Above, beyond and brighter
Given his nature, Robert thinks everything should have been finished 13 weeks ago, bless his heart.
Of course things don't work that way, and he is adjusting to that fact bit by bit. But he is finding out a few other things, too -- like the reasons I treasure so many of the people I've been working with for the last 15 months.
Our electricians, Matt, Dennis and Steve, provided him with a living lesson on Saturday.
There they were -- on a Saturday, as they were carefully gracious to remind us -- hanging lights, installing switches and making sure that our house was so many steps closer to becoming a home.

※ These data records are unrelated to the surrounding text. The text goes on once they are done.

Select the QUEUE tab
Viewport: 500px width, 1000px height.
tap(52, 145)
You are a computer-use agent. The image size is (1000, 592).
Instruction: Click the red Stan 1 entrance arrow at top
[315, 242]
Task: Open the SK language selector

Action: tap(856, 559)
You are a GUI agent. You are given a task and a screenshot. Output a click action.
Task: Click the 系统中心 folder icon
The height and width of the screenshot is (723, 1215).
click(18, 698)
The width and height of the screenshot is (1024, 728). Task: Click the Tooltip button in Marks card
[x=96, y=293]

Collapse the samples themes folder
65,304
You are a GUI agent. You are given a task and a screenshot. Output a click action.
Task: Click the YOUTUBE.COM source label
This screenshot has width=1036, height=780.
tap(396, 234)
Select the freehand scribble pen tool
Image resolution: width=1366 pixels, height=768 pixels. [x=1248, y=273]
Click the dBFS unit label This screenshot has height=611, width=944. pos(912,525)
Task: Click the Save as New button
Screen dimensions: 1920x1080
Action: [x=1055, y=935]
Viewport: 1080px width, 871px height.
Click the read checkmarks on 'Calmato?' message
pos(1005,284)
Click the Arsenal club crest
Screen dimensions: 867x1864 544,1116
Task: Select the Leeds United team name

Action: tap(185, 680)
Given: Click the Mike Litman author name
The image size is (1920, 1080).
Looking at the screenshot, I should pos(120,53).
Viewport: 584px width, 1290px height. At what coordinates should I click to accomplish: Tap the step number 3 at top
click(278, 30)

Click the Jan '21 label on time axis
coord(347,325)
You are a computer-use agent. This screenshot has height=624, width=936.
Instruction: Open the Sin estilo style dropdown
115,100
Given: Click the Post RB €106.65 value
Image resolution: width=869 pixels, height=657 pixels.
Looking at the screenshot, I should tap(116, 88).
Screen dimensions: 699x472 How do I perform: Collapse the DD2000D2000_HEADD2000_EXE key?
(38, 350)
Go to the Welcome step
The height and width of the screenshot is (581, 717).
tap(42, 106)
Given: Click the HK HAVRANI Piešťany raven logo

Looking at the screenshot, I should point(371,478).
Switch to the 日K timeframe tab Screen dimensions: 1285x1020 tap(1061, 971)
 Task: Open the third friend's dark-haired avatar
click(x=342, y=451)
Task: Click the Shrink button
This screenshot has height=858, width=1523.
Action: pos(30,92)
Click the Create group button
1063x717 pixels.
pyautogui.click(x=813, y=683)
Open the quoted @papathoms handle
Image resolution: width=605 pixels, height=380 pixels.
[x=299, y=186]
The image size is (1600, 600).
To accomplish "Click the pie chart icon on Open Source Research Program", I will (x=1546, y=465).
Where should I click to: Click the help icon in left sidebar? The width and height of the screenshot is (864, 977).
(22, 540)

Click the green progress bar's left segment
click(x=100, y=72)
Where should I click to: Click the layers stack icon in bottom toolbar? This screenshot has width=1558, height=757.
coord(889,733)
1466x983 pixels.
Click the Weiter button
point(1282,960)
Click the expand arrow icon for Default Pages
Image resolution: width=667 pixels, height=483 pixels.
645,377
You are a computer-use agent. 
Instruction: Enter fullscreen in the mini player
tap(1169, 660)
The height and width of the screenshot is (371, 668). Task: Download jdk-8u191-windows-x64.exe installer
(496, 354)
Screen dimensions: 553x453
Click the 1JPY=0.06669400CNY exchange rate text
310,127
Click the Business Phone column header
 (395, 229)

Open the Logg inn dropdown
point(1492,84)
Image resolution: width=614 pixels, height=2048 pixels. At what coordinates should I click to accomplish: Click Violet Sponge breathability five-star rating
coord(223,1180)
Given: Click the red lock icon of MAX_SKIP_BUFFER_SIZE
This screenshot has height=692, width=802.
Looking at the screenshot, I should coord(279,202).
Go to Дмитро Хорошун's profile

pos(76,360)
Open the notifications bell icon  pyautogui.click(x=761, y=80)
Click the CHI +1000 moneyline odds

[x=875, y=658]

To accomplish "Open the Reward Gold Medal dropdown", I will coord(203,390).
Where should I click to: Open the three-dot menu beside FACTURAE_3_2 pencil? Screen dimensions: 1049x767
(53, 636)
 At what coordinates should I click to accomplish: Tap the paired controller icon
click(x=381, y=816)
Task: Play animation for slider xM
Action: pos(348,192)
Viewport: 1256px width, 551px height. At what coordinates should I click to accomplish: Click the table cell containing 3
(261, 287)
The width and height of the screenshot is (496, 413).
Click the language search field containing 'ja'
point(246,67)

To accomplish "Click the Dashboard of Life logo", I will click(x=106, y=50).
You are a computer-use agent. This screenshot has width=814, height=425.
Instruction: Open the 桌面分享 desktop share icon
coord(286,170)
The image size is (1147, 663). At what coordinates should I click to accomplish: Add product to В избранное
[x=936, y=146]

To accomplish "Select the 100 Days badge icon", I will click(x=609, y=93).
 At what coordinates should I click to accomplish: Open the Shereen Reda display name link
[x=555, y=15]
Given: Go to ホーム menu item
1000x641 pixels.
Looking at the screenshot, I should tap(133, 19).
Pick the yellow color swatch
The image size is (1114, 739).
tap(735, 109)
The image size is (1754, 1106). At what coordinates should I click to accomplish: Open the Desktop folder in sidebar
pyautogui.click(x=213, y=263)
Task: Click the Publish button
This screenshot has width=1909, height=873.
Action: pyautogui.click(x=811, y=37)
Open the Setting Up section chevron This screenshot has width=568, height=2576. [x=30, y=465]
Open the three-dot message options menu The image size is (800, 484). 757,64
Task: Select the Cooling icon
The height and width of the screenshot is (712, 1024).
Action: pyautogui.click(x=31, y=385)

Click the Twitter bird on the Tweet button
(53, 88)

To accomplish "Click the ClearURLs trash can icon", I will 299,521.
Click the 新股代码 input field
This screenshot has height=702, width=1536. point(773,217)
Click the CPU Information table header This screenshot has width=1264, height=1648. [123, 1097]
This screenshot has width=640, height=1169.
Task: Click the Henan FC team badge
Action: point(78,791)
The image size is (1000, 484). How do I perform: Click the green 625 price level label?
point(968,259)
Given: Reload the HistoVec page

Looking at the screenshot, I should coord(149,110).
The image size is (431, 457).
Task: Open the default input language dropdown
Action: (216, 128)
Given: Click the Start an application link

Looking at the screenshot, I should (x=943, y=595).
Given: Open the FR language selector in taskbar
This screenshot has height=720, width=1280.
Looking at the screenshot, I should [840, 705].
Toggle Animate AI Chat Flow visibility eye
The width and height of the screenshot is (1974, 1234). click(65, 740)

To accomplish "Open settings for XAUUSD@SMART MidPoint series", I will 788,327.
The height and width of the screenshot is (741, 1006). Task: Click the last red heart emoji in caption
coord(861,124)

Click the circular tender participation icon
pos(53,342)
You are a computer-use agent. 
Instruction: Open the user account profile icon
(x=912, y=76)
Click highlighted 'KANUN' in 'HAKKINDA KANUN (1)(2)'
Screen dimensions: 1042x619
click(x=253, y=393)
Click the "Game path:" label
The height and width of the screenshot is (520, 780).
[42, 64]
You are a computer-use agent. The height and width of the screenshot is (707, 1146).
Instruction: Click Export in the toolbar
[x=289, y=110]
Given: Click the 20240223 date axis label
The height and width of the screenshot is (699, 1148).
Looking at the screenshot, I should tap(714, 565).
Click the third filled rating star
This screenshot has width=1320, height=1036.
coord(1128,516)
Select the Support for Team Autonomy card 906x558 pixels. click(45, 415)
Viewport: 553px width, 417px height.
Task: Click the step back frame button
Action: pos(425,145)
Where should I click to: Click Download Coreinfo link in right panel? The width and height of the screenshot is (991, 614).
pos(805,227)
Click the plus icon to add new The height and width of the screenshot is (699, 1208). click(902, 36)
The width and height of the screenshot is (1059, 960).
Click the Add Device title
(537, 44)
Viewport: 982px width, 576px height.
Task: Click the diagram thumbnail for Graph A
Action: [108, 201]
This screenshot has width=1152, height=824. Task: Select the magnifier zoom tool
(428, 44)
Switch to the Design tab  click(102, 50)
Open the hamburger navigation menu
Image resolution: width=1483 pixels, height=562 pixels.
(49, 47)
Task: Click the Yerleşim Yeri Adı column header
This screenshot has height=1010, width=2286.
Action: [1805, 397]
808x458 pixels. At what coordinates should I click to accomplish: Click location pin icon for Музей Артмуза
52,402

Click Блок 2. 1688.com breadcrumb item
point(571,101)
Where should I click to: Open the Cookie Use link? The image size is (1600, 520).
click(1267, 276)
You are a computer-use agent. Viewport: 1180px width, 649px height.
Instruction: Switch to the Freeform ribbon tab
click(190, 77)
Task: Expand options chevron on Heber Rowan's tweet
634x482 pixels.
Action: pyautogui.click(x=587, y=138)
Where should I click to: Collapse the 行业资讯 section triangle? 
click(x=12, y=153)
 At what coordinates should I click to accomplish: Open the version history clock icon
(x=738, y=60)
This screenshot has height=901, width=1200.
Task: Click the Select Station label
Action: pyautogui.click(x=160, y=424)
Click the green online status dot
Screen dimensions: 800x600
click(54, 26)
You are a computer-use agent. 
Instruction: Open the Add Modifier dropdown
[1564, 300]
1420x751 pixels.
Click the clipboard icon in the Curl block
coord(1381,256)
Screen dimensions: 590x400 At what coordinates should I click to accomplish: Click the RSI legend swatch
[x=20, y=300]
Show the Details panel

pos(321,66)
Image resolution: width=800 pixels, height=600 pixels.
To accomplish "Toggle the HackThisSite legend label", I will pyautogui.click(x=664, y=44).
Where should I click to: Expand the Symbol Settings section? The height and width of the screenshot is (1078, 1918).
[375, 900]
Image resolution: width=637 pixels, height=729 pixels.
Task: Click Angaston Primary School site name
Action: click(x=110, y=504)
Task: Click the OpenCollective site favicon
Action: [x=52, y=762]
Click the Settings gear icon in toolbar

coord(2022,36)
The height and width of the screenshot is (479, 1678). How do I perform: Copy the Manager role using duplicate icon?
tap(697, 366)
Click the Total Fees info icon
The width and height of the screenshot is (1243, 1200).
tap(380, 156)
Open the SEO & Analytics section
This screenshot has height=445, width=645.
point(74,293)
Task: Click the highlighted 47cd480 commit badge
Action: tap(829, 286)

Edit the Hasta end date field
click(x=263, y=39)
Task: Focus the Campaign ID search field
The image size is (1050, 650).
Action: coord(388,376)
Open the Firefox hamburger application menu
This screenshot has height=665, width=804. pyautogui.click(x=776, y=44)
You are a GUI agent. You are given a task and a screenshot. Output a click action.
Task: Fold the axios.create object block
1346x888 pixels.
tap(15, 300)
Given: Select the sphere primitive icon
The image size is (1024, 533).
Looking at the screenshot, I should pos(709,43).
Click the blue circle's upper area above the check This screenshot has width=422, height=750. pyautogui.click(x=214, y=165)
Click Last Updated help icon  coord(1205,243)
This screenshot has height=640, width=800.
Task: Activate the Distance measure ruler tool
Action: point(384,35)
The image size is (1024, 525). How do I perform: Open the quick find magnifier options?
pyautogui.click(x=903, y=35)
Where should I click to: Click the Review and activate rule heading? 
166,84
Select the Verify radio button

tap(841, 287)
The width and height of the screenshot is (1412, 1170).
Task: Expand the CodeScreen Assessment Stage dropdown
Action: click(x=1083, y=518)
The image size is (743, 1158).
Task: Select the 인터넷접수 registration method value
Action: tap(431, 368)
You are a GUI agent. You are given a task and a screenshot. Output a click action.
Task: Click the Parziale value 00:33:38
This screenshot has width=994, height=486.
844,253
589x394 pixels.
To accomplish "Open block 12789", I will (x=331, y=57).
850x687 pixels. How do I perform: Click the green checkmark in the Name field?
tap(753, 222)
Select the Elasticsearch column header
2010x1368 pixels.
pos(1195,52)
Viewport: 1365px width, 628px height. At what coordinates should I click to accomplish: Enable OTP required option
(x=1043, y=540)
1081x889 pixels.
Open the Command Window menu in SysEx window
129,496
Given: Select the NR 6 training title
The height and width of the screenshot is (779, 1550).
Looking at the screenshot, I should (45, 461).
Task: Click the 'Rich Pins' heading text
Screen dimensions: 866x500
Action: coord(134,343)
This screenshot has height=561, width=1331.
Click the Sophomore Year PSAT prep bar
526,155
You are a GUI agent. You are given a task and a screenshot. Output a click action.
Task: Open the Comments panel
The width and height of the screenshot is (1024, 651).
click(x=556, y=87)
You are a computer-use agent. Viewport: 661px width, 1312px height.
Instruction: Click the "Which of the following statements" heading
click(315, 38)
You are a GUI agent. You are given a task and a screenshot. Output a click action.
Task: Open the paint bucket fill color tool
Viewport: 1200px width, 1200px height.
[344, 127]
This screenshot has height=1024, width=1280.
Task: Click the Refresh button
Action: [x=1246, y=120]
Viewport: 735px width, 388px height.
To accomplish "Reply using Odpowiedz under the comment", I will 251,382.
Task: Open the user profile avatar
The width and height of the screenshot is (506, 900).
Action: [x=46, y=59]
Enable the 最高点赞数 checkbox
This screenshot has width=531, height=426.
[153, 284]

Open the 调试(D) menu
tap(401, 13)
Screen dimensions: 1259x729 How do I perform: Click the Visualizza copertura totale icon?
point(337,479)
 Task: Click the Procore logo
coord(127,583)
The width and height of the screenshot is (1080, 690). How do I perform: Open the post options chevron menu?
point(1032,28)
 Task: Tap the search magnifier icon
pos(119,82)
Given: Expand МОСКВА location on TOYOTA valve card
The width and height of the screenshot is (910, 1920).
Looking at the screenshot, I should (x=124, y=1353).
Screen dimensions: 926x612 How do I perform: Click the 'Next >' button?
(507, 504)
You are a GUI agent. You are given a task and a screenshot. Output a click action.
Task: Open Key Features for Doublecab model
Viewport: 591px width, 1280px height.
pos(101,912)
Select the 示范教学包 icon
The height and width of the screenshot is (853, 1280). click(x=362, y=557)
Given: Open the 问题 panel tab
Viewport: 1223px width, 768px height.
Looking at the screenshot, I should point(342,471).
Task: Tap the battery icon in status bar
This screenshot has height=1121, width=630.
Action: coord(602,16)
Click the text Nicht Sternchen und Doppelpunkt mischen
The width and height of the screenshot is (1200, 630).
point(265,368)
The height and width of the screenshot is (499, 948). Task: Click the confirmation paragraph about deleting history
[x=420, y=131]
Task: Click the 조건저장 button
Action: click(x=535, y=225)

Our chandelier, which had last added to the light of day so long ago and far away, in our Chicago apartment, was a particularly humbling case in point.
It lay disassembled in a box in our Tennessee attic until last summer, when Robert and some very patient friends put it together, identified and replaced missing crystals, and carefully repacked it for our dining room here.
"We'll have it together in an hour. I know how to do this," Robert told Matt last week, as Matt went through issues of weight, power supplies, chains, linkages and the cord cover we'd ordered up through the sewing shop here. Robert, meanwhile, pulled out surgical gloves for us to use, to avoid getting skin oils on the crystals.
Matt, remember, is the kind of guy who wires bus barns with 440-volt power supplies.
So there were the electricians bright and early Saturday, humoring us as we tried to put it all back together, while they were pulling wire, punching in our smart switches and doing their best to make sure we'd never get electrocuted by the pool light.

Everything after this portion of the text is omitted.